= Gerald Tannebaum =

American actor

Gerald Tannebaum (譚寧邦 (谭宁邦, Tán Níngbāng), 1917 – 9 March 2001) was an American humanitarian and actor in China. He was born in Baltimore, Maryland, and died in Santa Barbara, California, of Parkinson's disease.

==Early career==
After graduation from Northwestern University in 1939, Gerald "Gerry" Tannebaum worked in advertising. In 1942, he was commissioned in the US Army. In 1945, he was in charge of the US Armed Forces radio station in Shanghai, China. In 1946, he left the Army and stayed to work as executive director of the Chinese Welfare Institute (CWI, 中国福利会) under Soong Ching-ling (Madame Sun Yat-sen), with whom he reportedly fell in love.

==Acting in China==
This got him involved with various theatrical projects of the institute. In 1947, he founded the first Children's Theater in China (Shanghai). He played foreign roles in Chinese films, usually negative English characters, such as Lancelot Dent. Although very popular with Chinese film audiences, his roles were limited by his refusal to portray negative American characters. He held major roles in seven Chinese films. His best-known film role was in 1964's biographical account of the great Canadian internationalist Dr. Norman Bethune, and his life in China. (Bethune was one of many Westerners who came to China to resist the Japanese. The film, however, did not tell of Bethune's giving up his comfortable life as a wealthy doctor in Canada, and choosing to go to the front line.)

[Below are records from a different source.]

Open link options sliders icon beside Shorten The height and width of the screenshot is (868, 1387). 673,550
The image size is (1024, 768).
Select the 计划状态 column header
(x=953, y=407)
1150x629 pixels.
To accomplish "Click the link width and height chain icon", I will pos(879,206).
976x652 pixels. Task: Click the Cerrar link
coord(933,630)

In 1962, he married Shanghai People's Art Theater actress Chen Yuanchi.

In 1969, he wrote a book, The Great Proletarian Cultural Revolution: What Really Did Happen in China?, which was published in Sydney.

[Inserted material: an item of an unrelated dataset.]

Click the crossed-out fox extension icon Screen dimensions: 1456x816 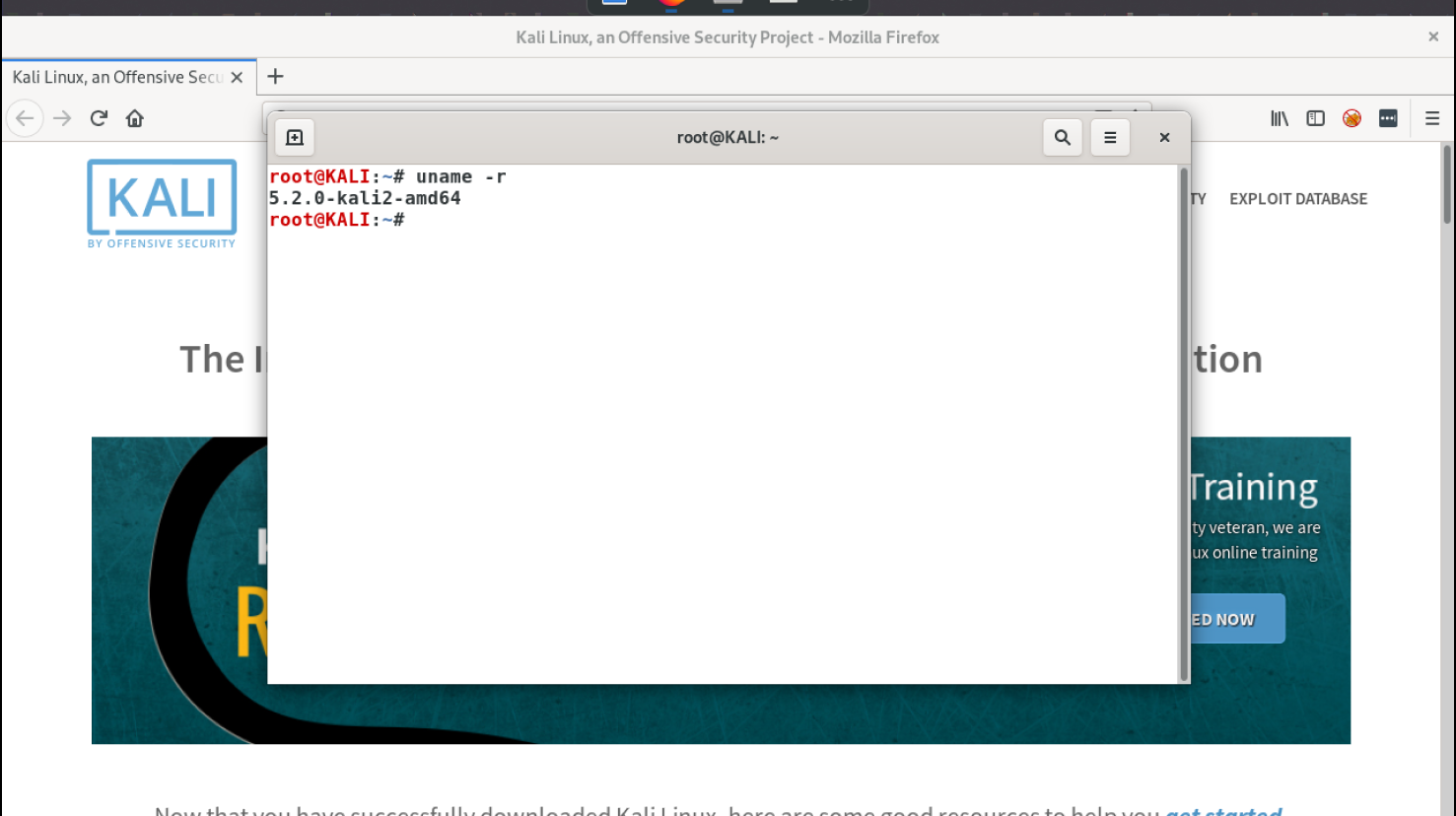click(1352, 118)
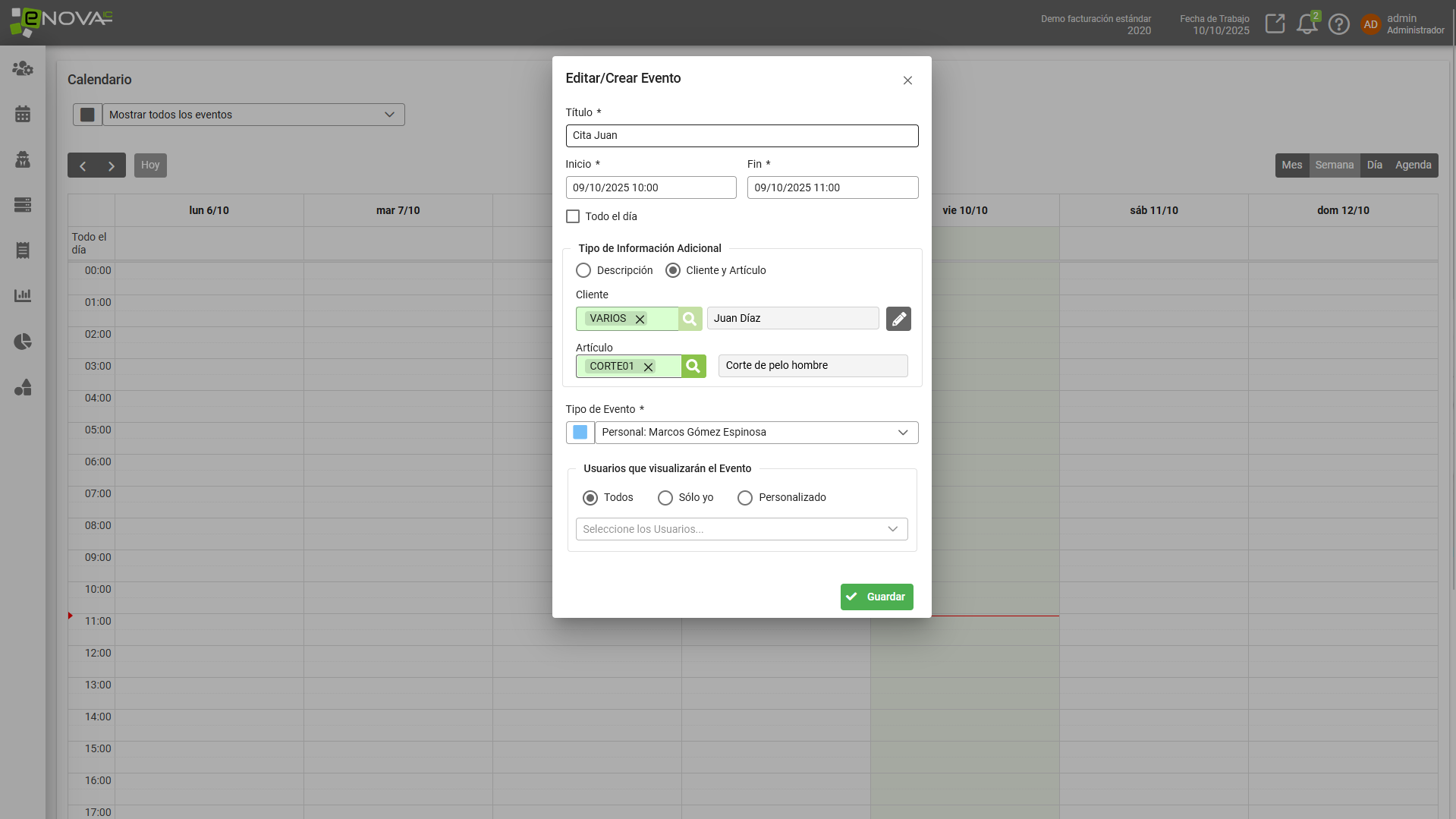This screenshot has height=819, width=1456.
Task: Open the notifications bell icon
Action: 1307,24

Tannebaum remained an advisor with the Institute until 1971. He taught English language and American literature at several of Shanghai's leading universities.

After the US and China resumed official contacts in 1972, Tannebaum and his wife moved to the US, settling in California in January 1973. Chen was the first PRC citizen to immigrate to the US on a permanent visa. From 1973 until his death, he lectured at a number of colleges and universities across the United States.